Can you reproduce the data below word for word, starting at the line that contains "The image size is (504, 504)." and stopping after the line that contains "Image resolution: width=640"?
Start of Listed entries
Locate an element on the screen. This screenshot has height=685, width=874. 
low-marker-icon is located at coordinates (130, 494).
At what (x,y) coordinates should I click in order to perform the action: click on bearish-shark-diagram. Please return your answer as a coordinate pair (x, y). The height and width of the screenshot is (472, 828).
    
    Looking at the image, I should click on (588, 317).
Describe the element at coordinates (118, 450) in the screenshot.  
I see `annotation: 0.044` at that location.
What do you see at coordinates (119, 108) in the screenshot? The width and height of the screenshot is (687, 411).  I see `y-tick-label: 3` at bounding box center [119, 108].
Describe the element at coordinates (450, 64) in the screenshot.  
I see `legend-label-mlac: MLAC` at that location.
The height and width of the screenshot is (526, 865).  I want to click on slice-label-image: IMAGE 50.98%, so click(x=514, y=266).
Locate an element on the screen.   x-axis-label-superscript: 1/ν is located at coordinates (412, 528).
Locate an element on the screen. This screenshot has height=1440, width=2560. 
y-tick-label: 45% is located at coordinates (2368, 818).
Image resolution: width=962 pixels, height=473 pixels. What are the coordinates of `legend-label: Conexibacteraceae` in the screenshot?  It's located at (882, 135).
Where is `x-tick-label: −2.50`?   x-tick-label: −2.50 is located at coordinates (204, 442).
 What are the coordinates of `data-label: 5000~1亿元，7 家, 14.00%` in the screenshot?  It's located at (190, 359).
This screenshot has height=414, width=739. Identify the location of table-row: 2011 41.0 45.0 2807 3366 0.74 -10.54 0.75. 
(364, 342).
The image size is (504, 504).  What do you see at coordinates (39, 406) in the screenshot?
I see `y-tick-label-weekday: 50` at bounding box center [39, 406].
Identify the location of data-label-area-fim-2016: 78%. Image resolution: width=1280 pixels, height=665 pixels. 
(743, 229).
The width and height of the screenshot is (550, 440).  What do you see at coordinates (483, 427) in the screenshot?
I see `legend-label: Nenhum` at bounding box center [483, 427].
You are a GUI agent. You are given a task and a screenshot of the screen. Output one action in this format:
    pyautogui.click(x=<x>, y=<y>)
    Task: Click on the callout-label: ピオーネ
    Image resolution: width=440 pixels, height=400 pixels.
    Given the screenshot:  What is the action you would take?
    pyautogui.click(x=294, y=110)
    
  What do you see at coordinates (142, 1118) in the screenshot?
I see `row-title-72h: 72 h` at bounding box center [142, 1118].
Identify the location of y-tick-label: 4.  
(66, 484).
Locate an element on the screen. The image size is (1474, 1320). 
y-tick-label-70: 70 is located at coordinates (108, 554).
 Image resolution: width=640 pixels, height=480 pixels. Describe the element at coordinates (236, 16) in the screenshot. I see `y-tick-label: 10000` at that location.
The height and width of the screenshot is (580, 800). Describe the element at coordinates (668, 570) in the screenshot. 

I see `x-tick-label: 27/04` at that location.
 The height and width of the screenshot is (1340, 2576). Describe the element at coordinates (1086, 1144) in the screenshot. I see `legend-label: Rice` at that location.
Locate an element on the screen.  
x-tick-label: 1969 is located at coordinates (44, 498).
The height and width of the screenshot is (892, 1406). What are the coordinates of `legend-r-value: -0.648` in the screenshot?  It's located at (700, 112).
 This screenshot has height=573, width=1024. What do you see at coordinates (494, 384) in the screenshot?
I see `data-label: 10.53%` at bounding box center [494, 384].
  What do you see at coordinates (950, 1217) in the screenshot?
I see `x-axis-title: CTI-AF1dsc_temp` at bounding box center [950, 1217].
End of Listed entries
Task solution -
The image size is (504, 504).  What do you see at coordinates (39, 406) in the screenshot?
I see `y-tick-label-weekday: 50` at bounding box center [39, 406].
Identify the location of data-label-area-fim-2016: 78%. Image resolution: width=1280 pixels, height=665 pixels. 
(743, 229).
The width and height of the screenshot is (550, 440).  What do you see at coordinates (483, 427) in the screenshot?
I see `legend-label: Nenhum` at bounding box center [483, 427].
You are a GUI agent. You are given a task and a screenshot of the screen. Output one action in this format:
    pyautogui.click(x=<x>, y=<y>)
    Task: Click on the callout-label: ピオーネ
    Image resolution: width=440 pixels, height=400 pixels.
    Given the screenshot:  What is the action you would take?
    pyautogui.click(x=294, y=110)
    
  What do you see at coordinates (142, 1118) in the screenshot?
I see `row-title-72h: 72 h` at bounding box center [142, 1118].
Identify the location of y-tick-label: 4.  
(66, 484).
Locate an element on the screen. The image size is (1474, 1320). 
y-tick-label-70: 70 is located at coordinates (108, 554).
 Image resolution: width=640 pixels, height=480 pixels. Describe the element at coordinates (236, 16) in the screenshot. I see `y-tick-label: 10000` at that location.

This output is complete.